The MDG repository is stored somewhere on disk. In the same folder, the final MDG will be placed (which name is placed in the Filename attribute of the above mentioned view package). Further it contains a sub-folder called 'Profile Data' which takes - you guess it - the single profiles. Just one sub-sub-folder named 'Profile Data/Toolboxes' where all the toolbox profiles are placed.
Each <<profile>> must be saved individually from either the package or a diagram via the Save As Profile context menu. The convention is easy: the EA package name is identical to the file name. The toolbox profiles are stored under their name in the Toolbox sub-sub-folder.
If you still would use the MTS creation procedure you would not have such a great advantage now. But here a little perl script comes in which you find attached to this article. Once you have saved your single profiles just call the scipt from the command line (you will need to place the GUID of the MDG view package inside once; see line 9). This will access the running EA session, check the profiles against your repository and create a new MDG. Thereby it will increase the release number automatically. If anything has found to be wrong it will croak. This happens when you saved one of the profiles wrong overwriting another one.
If you are using my Perl framework (Extending EA with Perl) you can use the script as an add-in. Of course you can code it in any other language, but I choose Perl for its mighty string operations.

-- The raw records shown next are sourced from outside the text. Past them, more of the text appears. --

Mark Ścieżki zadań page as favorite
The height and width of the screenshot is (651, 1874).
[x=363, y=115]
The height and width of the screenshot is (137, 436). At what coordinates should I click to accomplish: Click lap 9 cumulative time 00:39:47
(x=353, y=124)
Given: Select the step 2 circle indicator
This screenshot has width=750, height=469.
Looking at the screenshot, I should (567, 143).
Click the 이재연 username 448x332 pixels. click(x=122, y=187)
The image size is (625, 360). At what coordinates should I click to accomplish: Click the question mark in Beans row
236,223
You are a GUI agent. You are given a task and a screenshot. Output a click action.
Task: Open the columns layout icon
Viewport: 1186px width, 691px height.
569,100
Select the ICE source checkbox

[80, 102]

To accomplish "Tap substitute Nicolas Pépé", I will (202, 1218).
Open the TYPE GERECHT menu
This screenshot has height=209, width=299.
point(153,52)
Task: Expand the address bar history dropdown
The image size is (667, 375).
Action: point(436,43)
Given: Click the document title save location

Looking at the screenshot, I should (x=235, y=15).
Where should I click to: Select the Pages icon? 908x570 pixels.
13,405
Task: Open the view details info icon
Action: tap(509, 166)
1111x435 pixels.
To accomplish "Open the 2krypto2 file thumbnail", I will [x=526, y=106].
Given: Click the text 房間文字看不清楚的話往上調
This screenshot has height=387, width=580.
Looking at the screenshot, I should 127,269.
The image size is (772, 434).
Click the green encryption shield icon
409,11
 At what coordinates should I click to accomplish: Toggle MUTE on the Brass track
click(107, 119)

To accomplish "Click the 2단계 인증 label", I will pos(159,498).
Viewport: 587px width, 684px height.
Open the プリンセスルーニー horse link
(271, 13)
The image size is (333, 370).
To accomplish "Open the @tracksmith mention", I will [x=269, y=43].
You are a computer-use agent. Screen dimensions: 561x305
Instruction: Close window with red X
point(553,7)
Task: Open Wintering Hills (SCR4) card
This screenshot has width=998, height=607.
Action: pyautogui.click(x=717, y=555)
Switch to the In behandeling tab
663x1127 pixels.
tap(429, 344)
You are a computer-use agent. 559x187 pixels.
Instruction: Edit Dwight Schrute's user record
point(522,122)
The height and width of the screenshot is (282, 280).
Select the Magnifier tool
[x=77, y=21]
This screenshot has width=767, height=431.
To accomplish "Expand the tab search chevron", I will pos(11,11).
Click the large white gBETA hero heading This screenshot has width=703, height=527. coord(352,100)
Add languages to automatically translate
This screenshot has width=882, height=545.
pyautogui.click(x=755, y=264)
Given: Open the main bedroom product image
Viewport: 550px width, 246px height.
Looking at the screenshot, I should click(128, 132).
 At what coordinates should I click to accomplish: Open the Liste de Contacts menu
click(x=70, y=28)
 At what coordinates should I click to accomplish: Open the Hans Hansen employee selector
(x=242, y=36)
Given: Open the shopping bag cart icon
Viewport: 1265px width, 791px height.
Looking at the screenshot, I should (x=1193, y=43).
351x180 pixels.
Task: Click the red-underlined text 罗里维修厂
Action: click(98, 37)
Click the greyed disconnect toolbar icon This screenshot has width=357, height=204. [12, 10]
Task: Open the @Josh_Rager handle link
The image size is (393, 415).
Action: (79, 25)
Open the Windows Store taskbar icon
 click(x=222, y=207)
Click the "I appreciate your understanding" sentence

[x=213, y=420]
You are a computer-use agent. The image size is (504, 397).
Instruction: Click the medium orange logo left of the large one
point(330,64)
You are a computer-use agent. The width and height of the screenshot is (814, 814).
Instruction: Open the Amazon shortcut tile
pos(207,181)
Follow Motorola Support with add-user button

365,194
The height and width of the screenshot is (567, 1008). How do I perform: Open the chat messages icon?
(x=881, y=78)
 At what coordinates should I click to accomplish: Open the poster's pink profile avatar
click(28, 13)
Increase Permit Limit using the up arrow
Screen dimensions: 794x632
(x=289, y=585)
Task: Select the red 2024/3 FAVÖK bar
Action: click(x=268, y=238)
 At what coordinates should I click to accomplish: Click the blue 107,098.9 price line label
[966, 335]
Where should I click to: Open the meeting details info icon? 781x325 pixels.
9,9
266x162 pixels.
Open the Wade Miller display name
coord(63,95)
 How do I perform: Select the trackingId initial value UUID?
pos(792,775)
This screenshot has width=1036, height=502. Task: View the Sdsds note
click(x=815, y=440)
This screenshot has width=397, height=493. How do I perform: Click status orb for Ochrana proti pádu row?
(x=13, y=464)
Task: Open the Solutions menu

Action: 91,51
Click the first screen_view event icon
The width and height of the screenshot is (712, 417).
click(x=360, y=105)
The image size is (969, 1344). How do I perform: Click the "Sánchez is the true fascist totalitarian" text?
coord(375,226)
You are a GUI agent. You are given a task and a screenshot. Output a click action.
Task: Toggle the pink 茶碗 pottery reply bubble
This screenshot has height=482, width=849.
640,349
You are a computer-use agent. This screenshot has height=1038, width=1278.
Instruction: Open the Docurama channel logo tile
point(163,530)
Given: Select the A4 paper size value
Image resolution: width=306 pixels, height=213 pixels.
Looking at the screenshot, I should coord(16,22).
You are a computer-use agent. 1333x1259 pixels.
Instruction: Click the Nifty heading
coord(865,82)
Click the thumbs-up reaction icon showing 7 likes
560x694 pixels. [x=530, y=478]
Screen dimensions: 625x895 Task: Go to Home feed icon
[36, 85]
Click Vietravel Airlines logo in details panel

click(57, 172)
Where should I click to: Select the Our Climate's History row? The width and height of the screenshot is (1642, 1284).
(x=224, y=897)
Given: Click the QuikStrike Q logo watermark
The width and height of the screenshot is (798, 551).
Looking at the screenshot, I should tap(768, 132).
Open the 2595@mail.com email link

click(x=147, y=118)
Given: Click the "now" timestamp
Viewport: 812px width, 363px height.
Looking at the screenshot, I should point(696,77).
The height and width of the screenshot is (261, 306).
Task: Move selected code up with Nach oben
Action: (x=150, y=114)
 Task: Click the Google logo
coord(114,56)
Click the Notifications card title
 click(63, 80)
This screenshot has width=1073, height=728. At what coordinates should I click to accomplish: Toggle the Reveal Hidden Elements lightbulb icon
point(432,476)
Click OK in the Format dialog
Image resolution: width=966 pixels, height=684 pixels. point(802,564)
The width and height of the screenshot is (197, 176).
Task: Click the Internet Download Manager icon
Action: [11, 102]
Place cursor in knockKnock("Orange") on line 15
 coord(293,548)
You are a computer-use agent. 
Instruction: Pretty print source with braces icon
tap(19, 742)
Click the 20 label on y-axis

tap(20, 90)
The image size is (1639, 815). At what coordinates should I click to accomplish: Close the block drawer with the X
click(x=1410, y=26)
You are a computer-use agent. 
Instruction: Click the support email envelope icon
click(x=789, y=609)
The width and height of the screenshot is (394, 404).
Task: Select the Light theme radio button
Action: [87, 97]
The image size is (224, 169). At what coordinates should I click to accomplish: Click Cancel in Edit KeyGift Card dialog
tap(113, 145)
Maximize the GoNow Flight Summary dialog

Of course this procedure will not help if you saved one of the profiles in the the completely wrong place, which can also happen as the Save As Profile dialogue always uses the last recent file location, which is only in rare cases that of your desired profile. But from experience I know that most times you simply overwrite the wrong profile, which makes you simply wonder why your MDG does not work. This little script has definitely saved me many hours.